* **About this exercise**
Wherever an image appears in the data, omit it and copy all the remaining text word for word.

* **Provided entries**
──────

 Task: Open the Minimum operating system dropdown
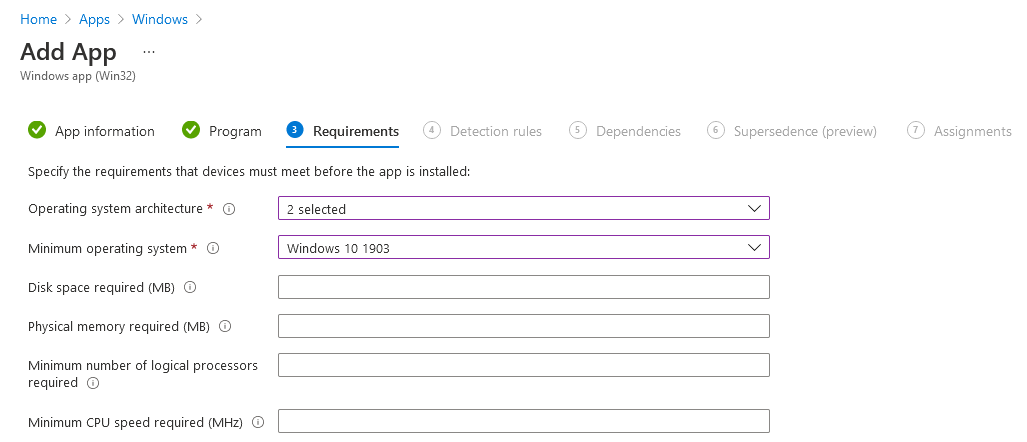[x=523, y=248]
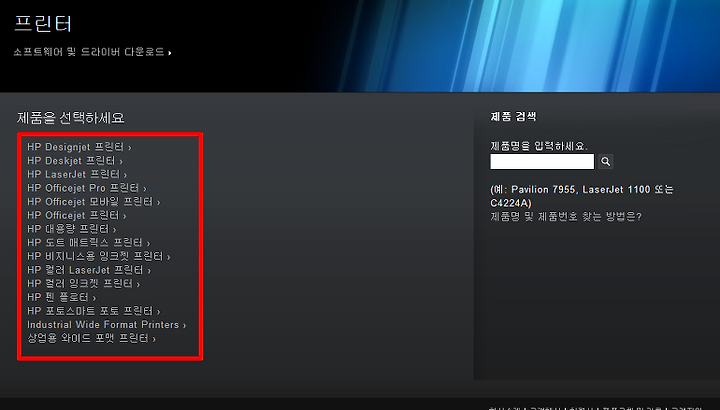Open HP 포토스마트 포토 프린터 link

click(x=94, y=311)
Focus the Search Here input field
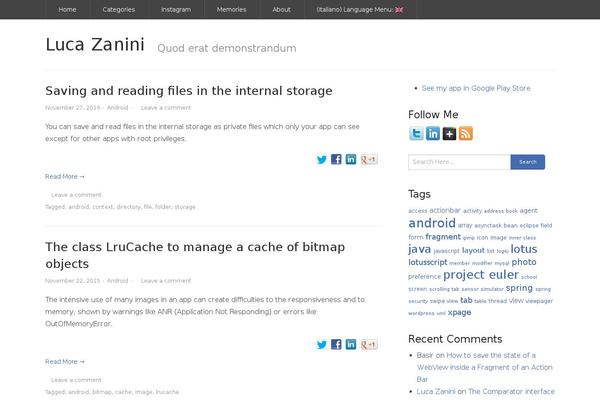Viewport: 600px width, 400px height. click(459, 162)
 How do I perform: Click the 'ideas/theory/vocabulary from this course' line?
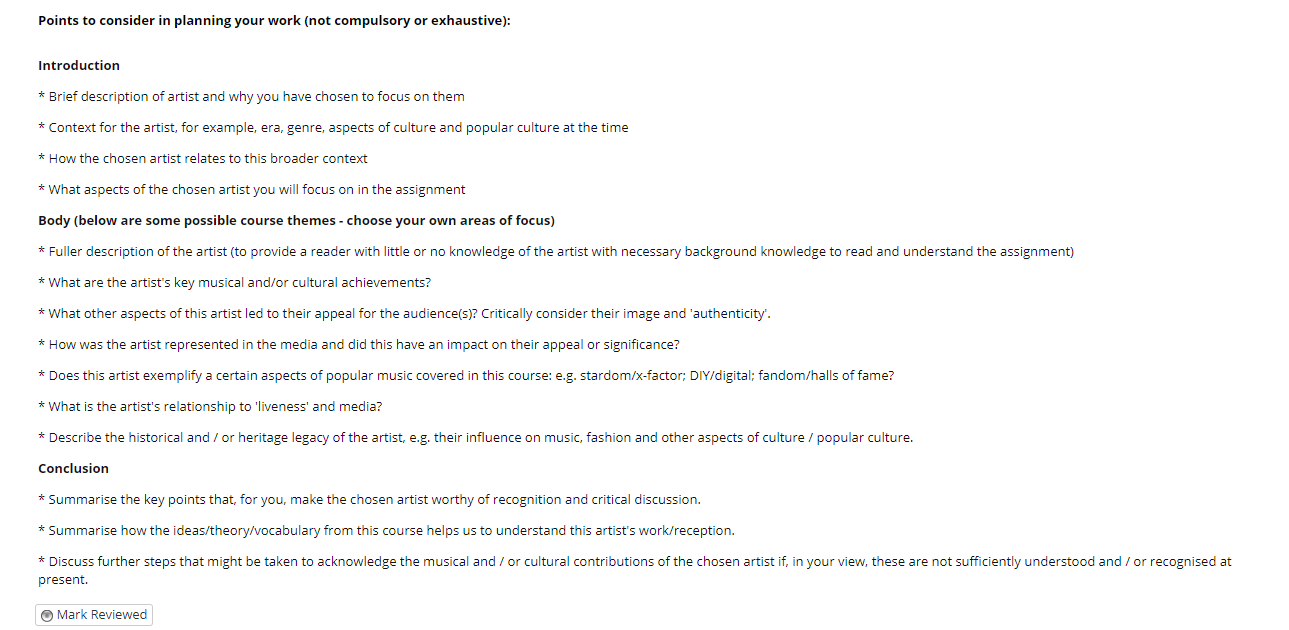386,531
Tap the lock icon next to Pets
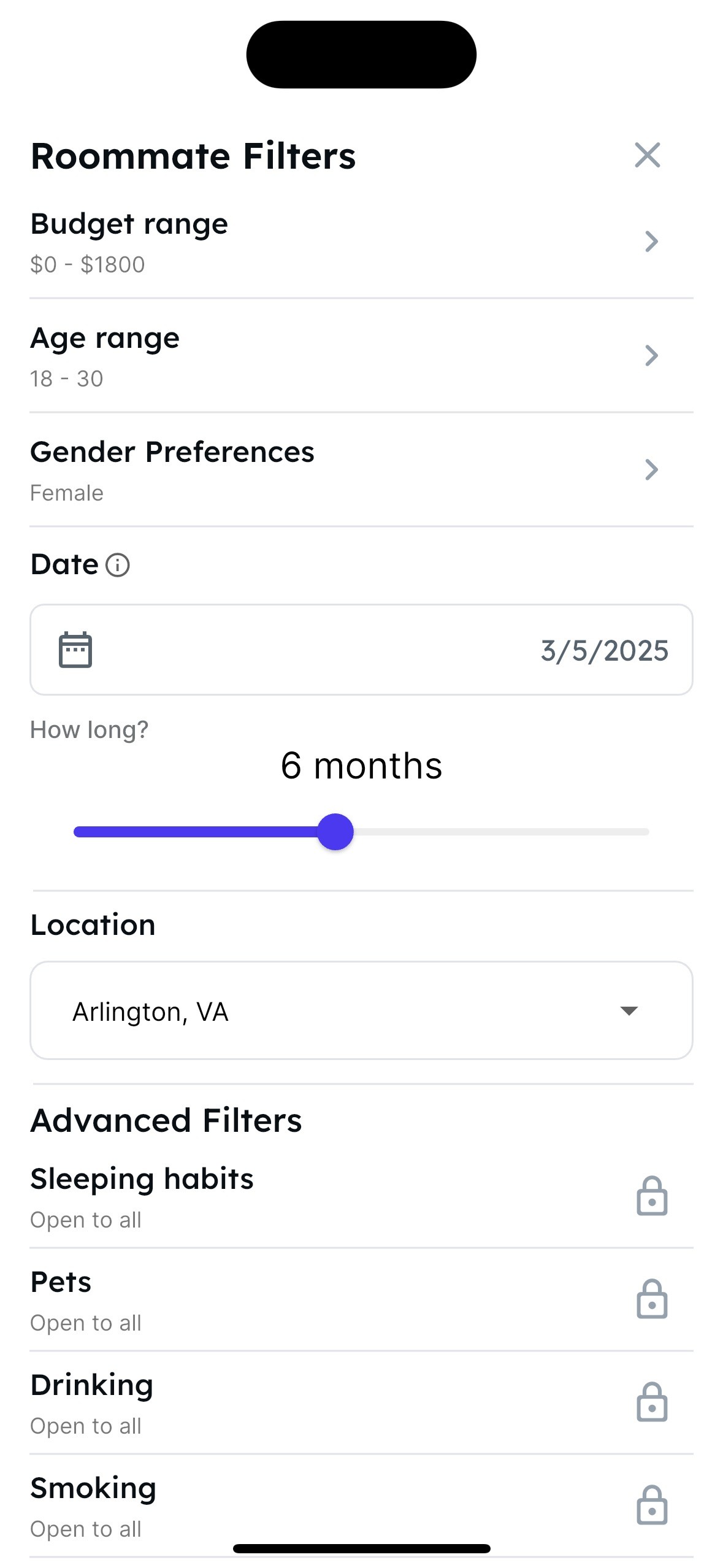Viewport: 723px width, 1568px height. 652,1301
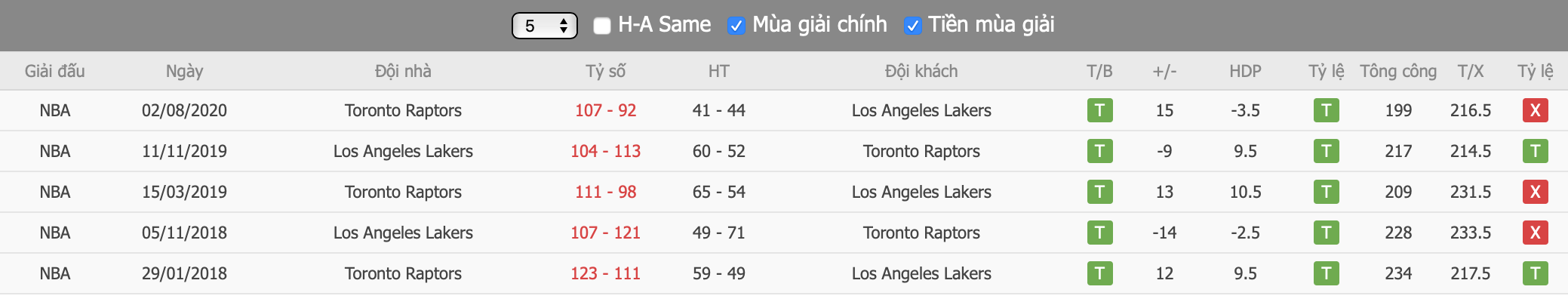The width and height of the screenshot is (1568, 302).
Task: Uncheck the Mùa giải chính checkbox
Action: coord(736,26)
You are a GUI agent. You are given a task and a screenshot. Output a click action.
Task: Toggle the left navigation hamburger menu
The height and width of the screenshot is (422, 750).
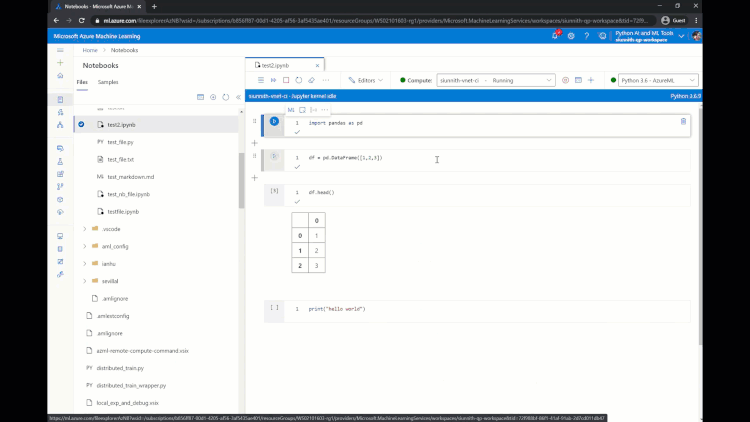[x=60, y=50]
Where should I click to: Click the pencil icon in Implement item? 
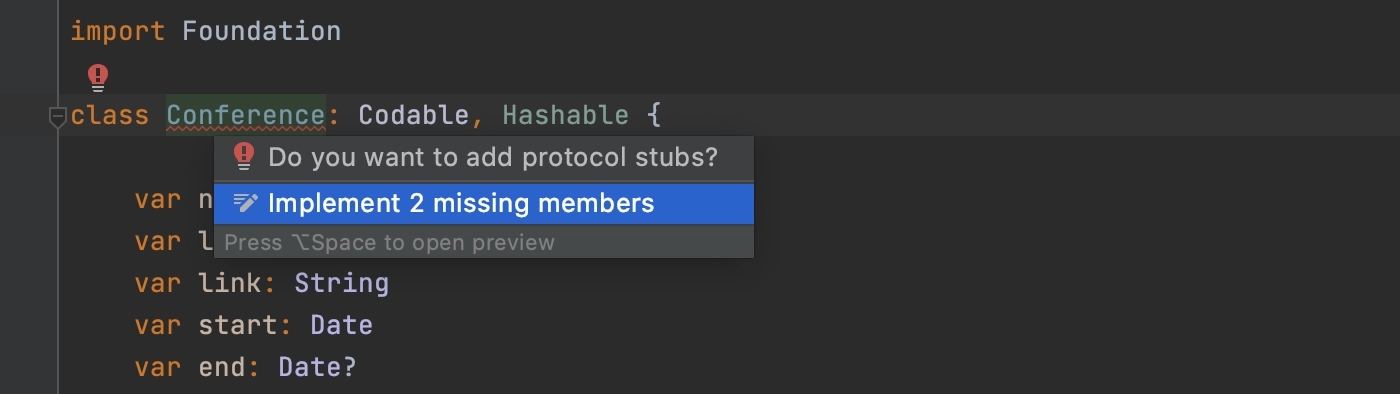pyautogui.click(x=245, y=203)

──────

* **Exercise output**
 Task: Open the Minimum operating system dropdown
[x=523, y=248]
Open HP 포토스마트 포토 프린터 link

click(x=94, y=311)
Focus the Search Here input field
Viewport: 600px width, 400px height. click(459, 162)
 How do I perform: Click the 'ideas/theory/vocabulary from this course' line?
386,531
Tap the lock icon next to Pets
Viewport: 723px width, 1568px height. 652,1301
The width and height of the screenshot is (1568, 302).
Task: Uncheck the Mùa giải chính checkbox
Action: coord(736,26)
You are a GUI agent. You are given a task and a screenshot. Output a click action.
Task: Toggle the left navigation hamburger menu
The height and width of the screenshot is (422, 750).
[x=60, y=50]
Where should I click to: Click the pencil icon in Implement item? 
pyautogui.click(x=245, y=203)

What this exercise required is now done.